Brief: Reproduce word for word the part of the material that starts with the line containing "coordinates (333, 766)." and runs through the line containing "I want to click on wifi-icon: ◠, so", including both of those lines.

Data excerpts:
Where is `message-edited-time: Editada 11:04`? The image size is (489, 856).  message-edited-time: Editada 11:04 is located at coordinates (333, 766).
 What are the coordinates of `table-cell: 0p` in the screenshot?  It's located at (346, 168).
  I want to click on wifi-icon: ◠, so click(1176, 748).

==

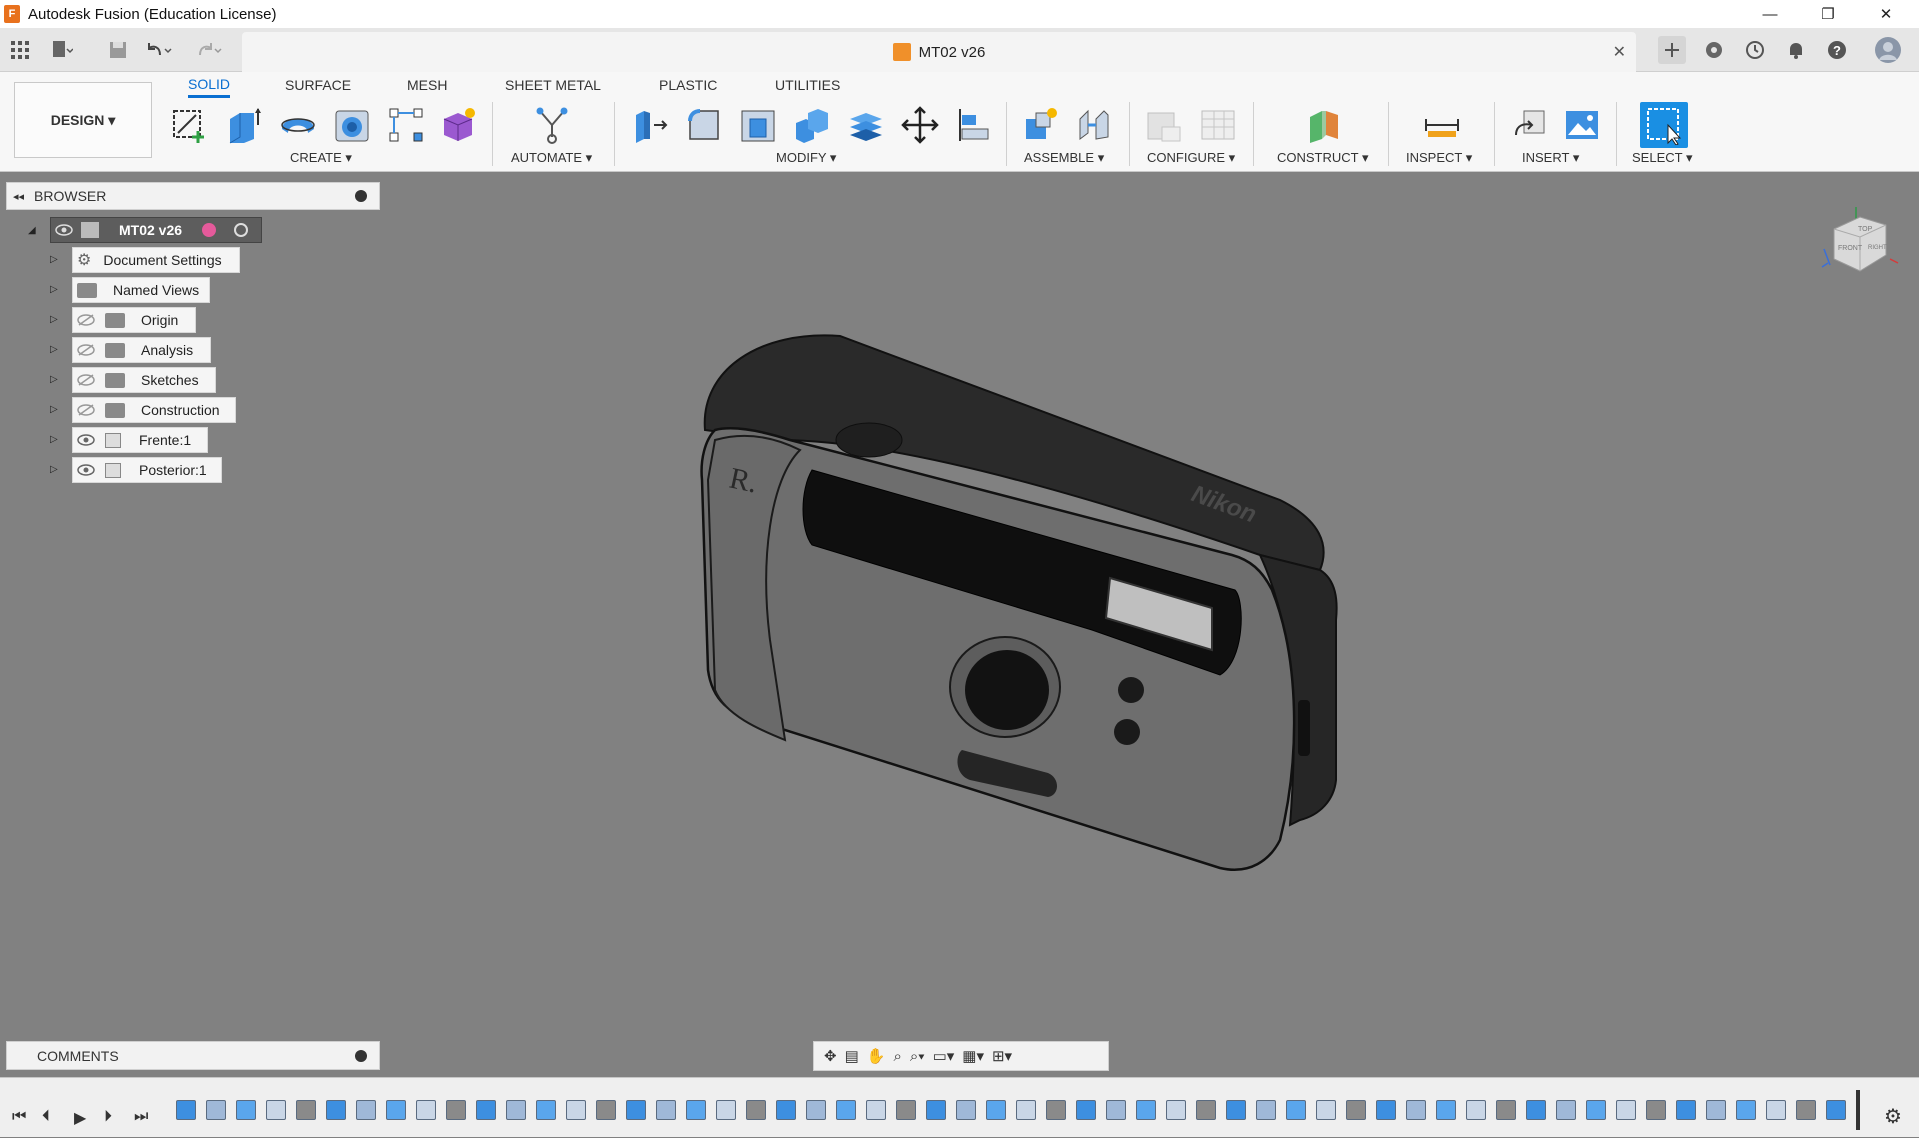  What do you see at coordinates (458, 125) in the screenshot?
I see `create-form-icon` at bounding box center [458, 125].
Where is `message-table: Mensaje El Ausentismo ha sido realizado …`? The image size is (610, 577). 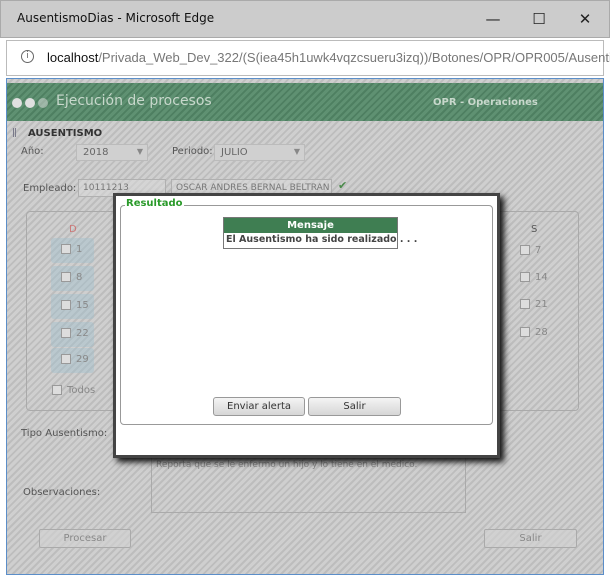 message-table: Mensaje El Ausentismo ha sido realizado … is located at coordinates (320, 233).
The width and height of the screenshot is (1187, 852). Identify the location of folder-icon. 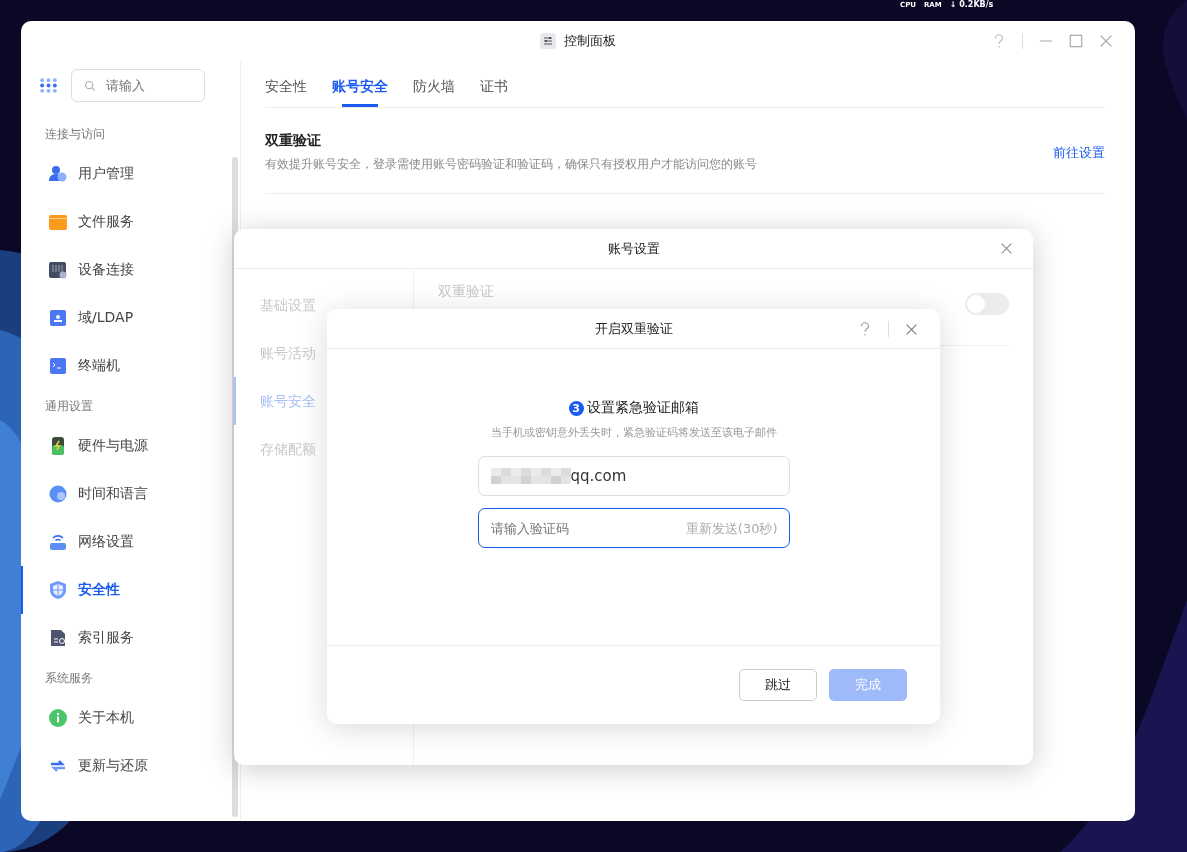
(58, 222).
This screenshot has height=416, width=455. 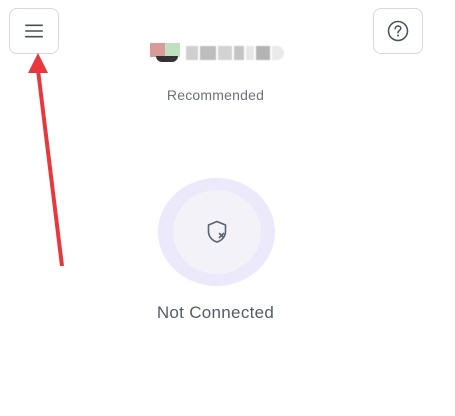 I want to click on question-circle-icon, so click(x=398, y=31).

Response area:
Where is `message-edited-time: Editada 11:04`? The image size is (489, 856).  message-edited-time: Editada 11:04 is located at coordinates (333, 766).
 What are the coordinates of `table-cell: 0p` in the screenshot?  It's located at (346, 168).
  I want to click on wifi-icon: ◠, so click(1176, 748).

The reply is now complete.